Trop d’efforts, des résultats pas à la hauteur ?
Découvre les 8 racines enfouies derrière ta peur de réussir (et comment t’en libérer).

Tu as lâché les chevaux. Mais est-ce que c’est le bon ?
Tu as lu Lâche Les Chevaux, ou tu m’as entendu en parler quelque part.
Tu t’es reconnu dans ce frein :
Cette sensation pénible d’avancer avec le pied sur l’accélérateur et sur le frein en même temps.
Tu as compris que ce n’était pas un manque de compétence, ni de stratégie, ni de volonté.
Sauf qu’il y a un truc que je ne t’ai pas dit dans le livre, pour 2 raisons :
- ça m’est venu après sa sortie, un soir sous la douche.
- ce n’est pas adapté au format livre.
En vérité, ce frein à la réussite cache huit racines possibles.
Et la plupart des gens que j’accompagne n’en ont pas qu’une.
Ils en ont minimum deux ou trois, qui tirent chacune dans une direction différente.
Idem chez moi.
Plus il y a de racines actives, plus ton inconscient va fuir la réussite, plus ton quotidien devient un enfer dès la moindre action qui vise à développer ton activité.

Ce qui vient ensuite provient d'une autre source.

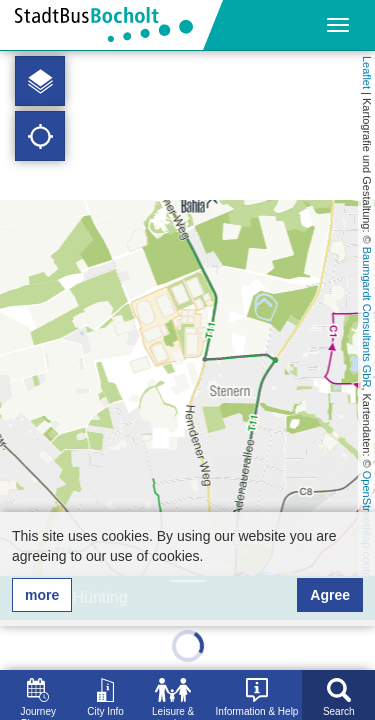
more (42, 595)
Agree (330, 595)
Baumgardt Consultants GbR (367, 317)
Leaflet (367, 72)
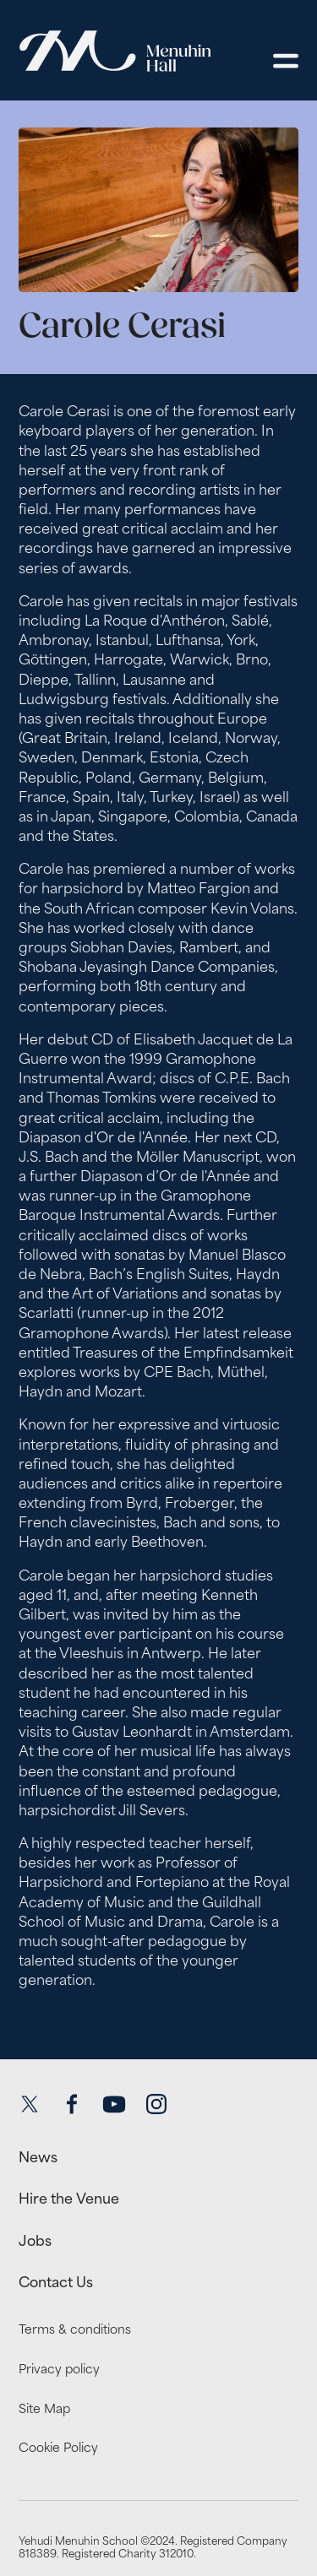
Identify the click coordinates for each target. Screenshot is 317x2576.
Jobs (35, 2240)
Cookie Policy (58, 2447)
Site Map (44, 2408)
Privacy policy (59, 2369)
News (38, 2157)
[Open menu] (285, 60)
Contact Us (56, 2282)
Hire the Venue (69, 2198)
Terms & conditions (75, 2329)
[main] (158, 1066)
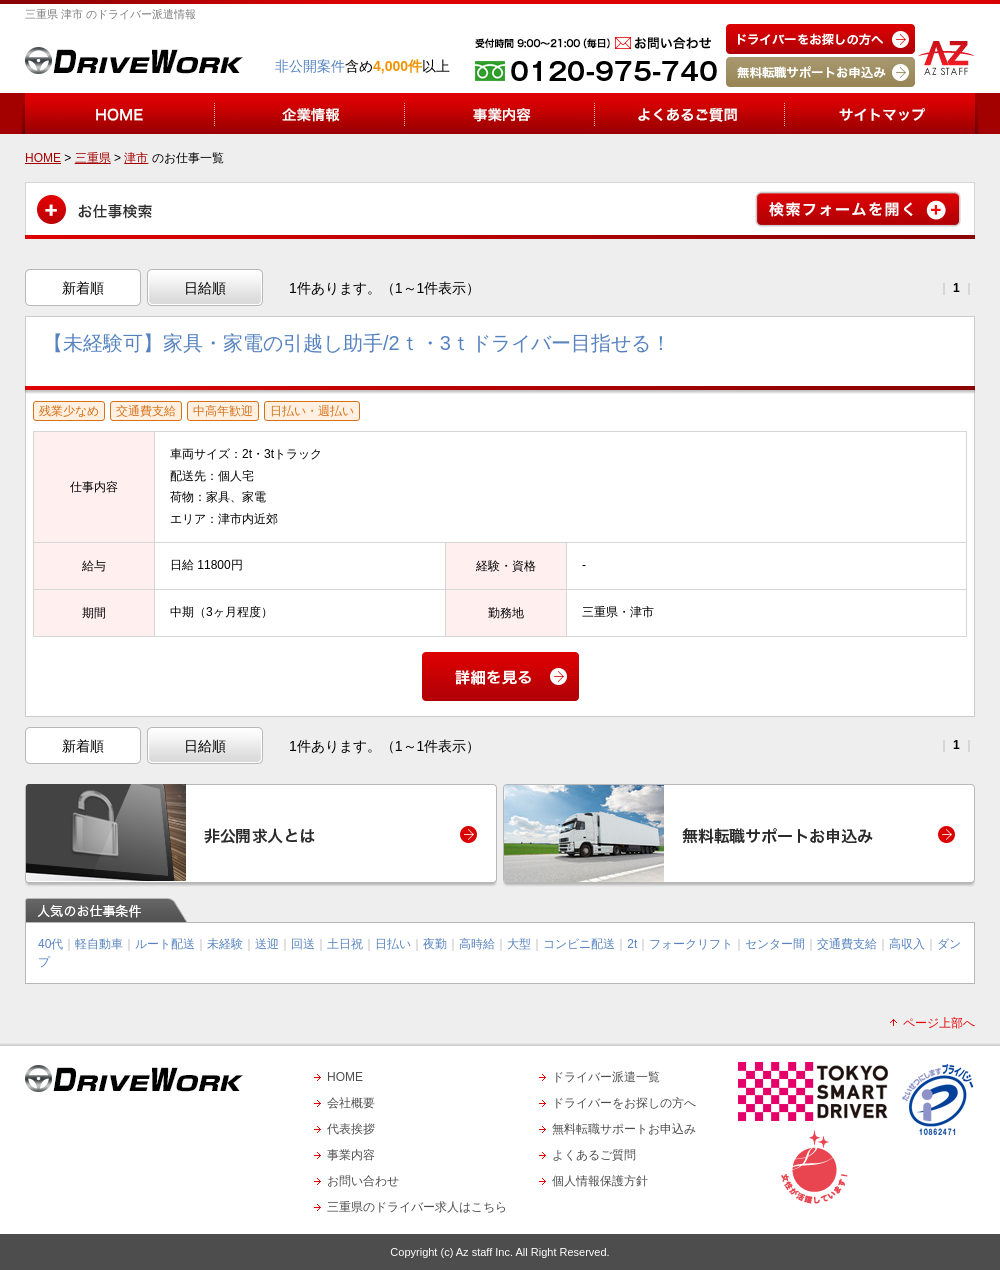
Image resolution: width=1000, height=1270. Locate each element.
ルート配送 (165, 944)
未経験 (225, 944)
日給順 (205, 288)
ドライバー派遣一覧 (606, 1077)
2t (632, 944)
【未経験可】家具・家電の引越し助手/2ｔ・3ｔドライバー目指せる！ (357, 343)
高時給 (477, 944)
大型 (519, 944)
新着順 (83, 288)
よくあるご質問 (594, 1155)
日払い (393, 944)
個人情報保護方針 (600, 1181)
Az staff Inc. (484, 1252)
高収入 (907, 944)
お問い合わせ (363, 1181)
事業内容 (351, 1155)
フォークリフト (691, 944)
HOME (345, 1077)
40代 (50, 944)
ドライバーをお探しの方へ (624, 1103)
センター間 (775, 944)
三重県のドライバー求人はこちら (417, 1207)
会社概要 (351, 1103)
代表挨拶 (351, 1129)
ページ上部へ (939, 1023)
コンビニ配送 (579, 944)
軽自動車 (99, 944)
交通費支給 (847, 944)
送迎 (267, 944)
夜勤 (435, 944)
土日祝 (345, 944)
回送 (303, 944)
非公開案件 (310, 66)
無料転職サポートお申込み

Alors la vraie question, ce n’est pas “c’est quoi le frein”.
C’est : lequel, parmi les huit, est le tien ?
Le problème, ce n’est pas ce que tu crois
Tu vis de ton activité. Tu n’es pas en train de couler.
Mais tu dépenses une énergie de dingue pour des résultats qui ne suivent pas.
Et ça bloque toujours au même endroit, comme si tu étais victime d’un programme qui se déclenche à ton insu.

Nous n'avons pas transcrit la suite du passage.